#### PROBLEM TO WORK ON
Answer these three questions from the Seijin-shiki text, one per line:
1. In which city did new adults assault two police officers at the 2003 ceremony?
2. Since what year has Urayasu City held its ceremony at a theme park?
3. What term does the text use for the kimono offered at bargain sales after the ceremony?

#### TEXT BLOCK
----------

The boisterous celebrations of some new adults in the urban areas of Naha City cause problems every year. Therefore, Naha City discontinued holding Seijin-shiki ceremony after holding the last one in 2002, and the ceremony is held separately by the school district.
In 2003, at the Seijin-shiki ceremony held in Himeji City, there was an incident where several groups of new adults started fighting in the parking lot near the hall after the ceremony ended, and also committed violence against two Japanese policemen belonging to Himeji Police Station, Hyogo Prefectural Police Department, who tried to stop the fighting. It was reported that all of these new adults smelled of alcohol.
In 2004, at the Seijin-shiki ceremony held in Ito City, six new adults impeded the ceremony.
In 2006, at the Seijin-shiki ceremony held in Morioka City, several new adults raged, and got into a shoving match with The Great Sasuke, (then) prefectural assembly member of Iwate Prefecture.
The purpose of Seinen-sai Festival, 'encouraging young people who will lead the next generation to have high hopes,' which was the original model for the present-day Seijin-shiki ceremony is out of step with present-day young people. However, it is certain that the Seijin-shiki ceremony plays a role in giving new adults who participate in an opportunity to reunite with their friends for the first time in many years, and deepen their relationships, and also that parents want to congratulate their own children who are entering adulthood.
Under the concept that the creation of their own Seijin-shiki ceremony led by the people entering adulthood will make the Seijin-shiki ceremony better, the number of municipalities that have requested new adults to participate in the planning and management of the ceremony has increased recently. However, even though new adults participate in the planning, if there is a conflict between the intentions of people concerned from the autonomy body and the new adults, the intentions of autonomy body prevails in many cases.
Some autonomy bodies (Kitakyushu City in and after 1998, and Urayasu City in and after 2002) hold the Seijin-shiki ceremony at a theme park and wish the new adults good luck in their adulthood.
Business related to the Seijin-shiki ceremony
Since many new adults wear expensive clothes (especially kimono called furisode - a long sleeved type of kimono for women) to participate in the Seijin-shiki ceremony, it is considered to be the best time to make a profit for the industry of Japanese traditional kimono. Therefore, although violent new adults are a headache, many autonomy bodies (such as Shizuoka City in 2000, and Naha City in and after 2000) continue holding the Seijin-shiki ceremony in response to parents' desire to dress their own children up with kimono in commemoration of entering adulthood, and at the request of mercery. Japanese people's alienation from kimono has been progressing recently, and the number of mercery itself is decreasing. The Seijin-shiki ceremony is a place to make an appeal about the beauty of Japanese traditional kimono to young people. As well as women, the number of men who wear kimono such as Montsuki hakama (formal Japanese attire of a man, consisting of a kimono dyed with the family crest and a long, loose, pleated skirt) has been increasing in recent years. However, some people say that since new adults who used to be delinquents mainly wear Montsuki hakama, the image of Montsuki hakama has worsened. As rental kimono increases, many people use them without buying them. Bargain sales on kimono called grade-B piece goods is held after the Seijin-shiki ceremony is over.

----------

#### DATA PROVIDED

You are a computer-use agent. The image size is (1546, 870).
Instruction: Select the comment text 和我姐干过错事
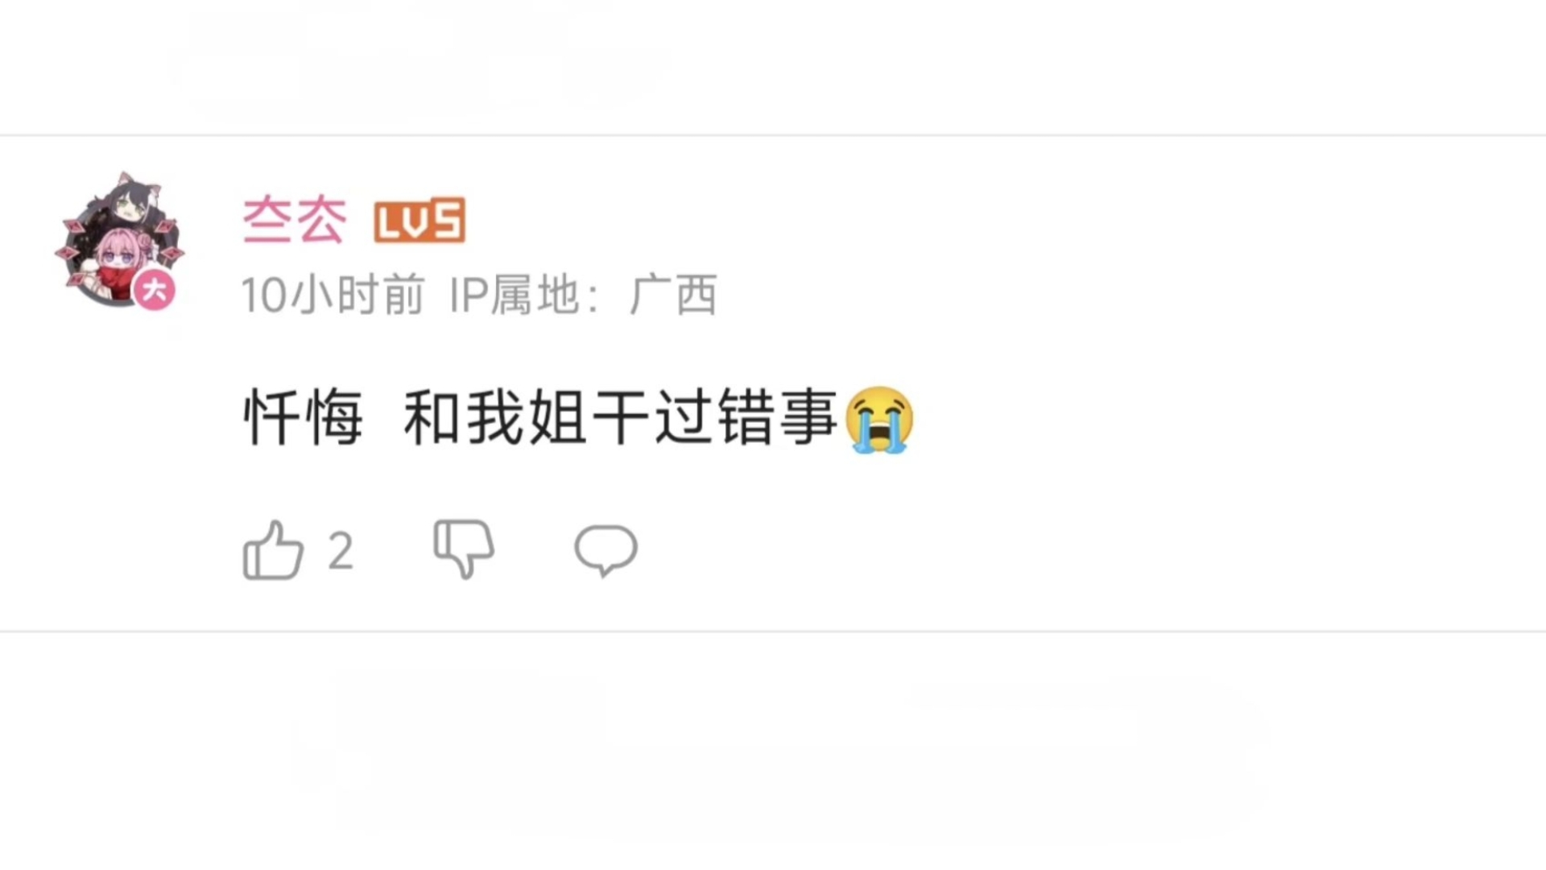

----------

#### OUTPUT FOR THIS EXERCISE
1. Himeji City
2. 2002
3. Grade-B piece goods